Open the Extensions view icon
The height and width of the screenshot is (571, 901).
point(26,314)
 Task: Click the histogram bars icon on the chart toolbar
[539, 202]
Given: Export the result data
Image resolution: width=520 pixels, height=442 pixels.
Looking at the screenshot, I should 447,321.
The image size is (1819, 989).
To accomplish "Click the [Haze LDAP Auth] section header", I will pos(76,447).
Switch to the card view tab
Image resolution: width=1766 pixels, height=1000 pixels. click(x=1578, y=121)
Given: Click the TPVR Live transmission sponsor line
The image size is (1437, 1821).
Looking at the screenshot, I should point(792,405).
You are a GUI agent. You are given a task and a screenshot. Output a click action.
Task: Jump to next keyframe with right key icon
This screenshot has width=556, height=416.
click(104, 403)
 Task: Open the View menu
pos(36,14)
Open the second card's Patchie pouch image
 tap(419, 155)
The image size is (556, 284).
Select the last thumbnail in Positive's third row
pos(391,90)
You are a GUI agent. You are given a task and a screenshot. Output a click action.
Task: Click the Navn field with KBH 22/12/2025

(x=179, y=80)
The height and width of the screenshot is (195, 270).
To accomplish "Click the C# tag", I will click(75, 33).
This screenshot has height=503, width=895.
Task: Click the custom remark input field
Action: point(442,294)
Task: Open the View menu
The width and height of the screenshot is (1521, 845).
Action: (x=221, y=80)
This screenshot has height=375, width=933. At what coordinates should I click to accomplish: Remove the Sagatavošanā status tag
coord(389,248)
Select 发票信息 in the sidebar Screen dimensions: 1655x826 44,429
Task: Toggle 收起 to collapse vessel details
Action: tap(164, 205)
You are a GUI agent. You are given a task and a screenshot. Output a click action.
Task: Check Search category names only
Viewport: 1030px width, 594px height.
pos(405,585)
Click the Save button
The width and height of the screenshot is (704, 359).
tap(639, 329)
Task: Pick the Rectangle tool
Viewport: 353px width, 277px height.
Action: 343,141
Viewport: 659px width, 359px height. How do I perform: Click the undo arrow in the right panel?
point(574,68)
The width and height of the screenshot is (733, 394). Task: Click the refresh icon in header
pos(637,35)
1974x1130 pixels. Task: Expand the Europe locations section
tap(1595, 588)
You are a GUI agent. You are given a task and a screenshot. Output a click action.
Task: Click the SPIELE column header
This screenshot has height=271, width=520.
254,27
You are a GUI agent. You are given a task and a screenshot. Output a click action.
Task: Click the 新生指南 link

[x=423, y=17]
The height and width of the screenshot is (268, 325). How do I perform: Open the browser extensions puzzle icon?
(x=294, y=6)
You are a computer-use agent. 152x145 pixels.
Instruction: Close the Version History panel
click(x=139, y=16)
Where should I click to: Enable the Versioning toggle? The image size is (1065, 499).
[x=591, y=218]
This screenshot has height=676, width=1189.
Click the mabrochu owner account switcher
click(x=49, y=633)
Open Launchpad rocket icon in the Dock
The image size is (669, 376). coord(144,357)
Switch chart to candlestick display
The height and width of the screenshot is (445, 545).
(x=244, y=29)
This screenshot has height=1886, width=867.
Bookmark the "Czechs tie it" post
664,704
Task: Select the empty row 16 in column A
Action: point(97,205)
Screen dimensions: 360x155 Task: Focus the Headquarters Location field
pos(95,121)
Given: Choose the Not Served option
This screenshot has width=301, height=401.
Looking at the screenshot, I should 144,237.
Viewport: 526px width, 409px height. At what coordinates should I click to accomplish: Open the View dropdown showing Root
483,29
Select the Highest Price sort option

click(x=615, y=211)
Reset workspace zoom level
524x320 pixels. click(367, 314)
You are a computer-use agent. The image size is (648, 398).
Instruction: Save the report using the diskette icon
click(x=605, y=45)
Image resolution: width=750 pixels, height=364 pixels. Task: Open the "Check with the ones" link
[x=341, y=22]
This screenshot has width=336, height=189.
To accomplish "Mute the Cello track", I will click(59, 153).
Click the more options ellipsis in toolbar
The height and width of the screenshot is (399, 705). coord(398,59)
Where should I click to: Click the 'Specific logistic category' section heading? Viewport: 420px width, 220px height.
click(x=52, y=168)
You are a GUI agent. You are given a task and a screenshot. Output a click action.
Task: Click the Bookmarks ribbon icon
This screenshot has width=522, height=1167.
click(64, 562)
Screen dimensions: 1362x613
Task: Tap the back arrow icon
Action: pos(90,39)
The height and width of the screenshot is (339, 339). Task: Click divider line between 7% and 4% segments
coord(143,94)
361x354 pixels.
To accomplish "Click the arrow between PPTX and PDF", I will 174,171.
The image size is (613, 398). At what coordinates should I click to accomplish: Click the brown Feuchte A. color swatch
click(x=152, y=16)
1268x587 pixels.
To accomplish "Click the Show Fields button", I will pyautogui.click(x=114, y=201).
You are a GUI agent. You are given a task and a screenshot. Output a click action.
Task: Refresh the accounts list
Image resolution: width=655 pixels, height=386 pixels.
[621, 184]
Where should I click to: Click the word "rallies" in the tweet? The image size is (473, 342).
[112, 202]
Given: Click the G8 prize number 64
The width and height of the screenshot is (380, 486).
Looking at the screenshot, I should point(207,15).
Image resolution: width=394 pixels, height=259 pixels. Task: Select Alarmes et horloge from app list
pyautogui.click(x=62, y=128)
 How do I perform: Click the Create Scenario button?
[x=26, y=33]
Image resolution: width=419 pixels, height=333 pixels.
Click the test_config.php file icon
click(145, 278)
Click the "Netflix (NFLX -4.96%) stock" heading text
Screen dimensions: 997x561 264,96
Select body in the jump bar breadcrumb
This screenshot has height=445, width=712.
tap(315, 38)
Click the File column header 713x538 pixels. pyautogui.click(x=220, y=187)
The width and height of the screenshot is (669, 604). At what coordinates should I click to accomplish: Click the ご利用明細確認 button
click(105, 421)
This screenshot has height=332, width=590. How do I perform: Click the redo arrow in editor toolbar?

__________________________________________________

## Requirements
Can you copy the lines above word for word, everything from the very first one down to the line containing "Action: tap(164, 205)", both ends included?

## Reply to the task
Open the Extensions view icon
The height and width of the screenshot is (571, 901).
point(26,314)
 Task: Click the histogram bars icon on the chart toolbar
[539, 202]
Given: Export the result data
Image resolution: width=520 pixels, height=442 pixels.
Looking at the screenshot, I should 447,321.
The image size is (1819, 989).
To accomplish "Click the [Haze LDAP Auth] section header", I will pos(76,447).
Switch to the card view tab
Image resolution: width=1766 pixels, height=1000 pixels. click(x=1578, y=121)
Given: Click the TPVR Live transmission sponsor line
The image size is (1437, 1821).
Looking at the screenshot, I should point(792,405).
You are a GUI agent. You are given a task and a screenshot. Output a click action.
Task: Jump to next keyframe with right key icon
This screenshot has width=556, height=416.
click(104, 403)
 Task: Open the View menu
pos(36,14)
Open the second card's Patchie pouch image
 tap(419, 155)
The image size is (556, 284).
Select the last thumbnail in Positive's third row
pos(391,90)
You are a GUI agent. You are given a task and a screenshot. Output a click action.
Task: Click the Navn field with KBH 22/12/2025

(x=179, y=80)
The height and width of the screenshot is (195, 270).
To accomplish "Click the C# tag", I will click(75, 33).
This screenshot has height=503, width=895.
Task: Click the custom remark input field
Action: point(442,294)
Task: Open the View menu
The width and height of the screenshot is (1521, 845).
Action: (x=221, y=80)
This screenshot has height=375, width=933. At what coordinates should I click to accomplish: Remove the Sagatavošanā status tag
coord(389,248)
Select 发票信息 in the sidebar Screen dimensions: 1655x826 44,429
Task: Toggle 收起 to collapse vessel details
Action: tap(164, 205)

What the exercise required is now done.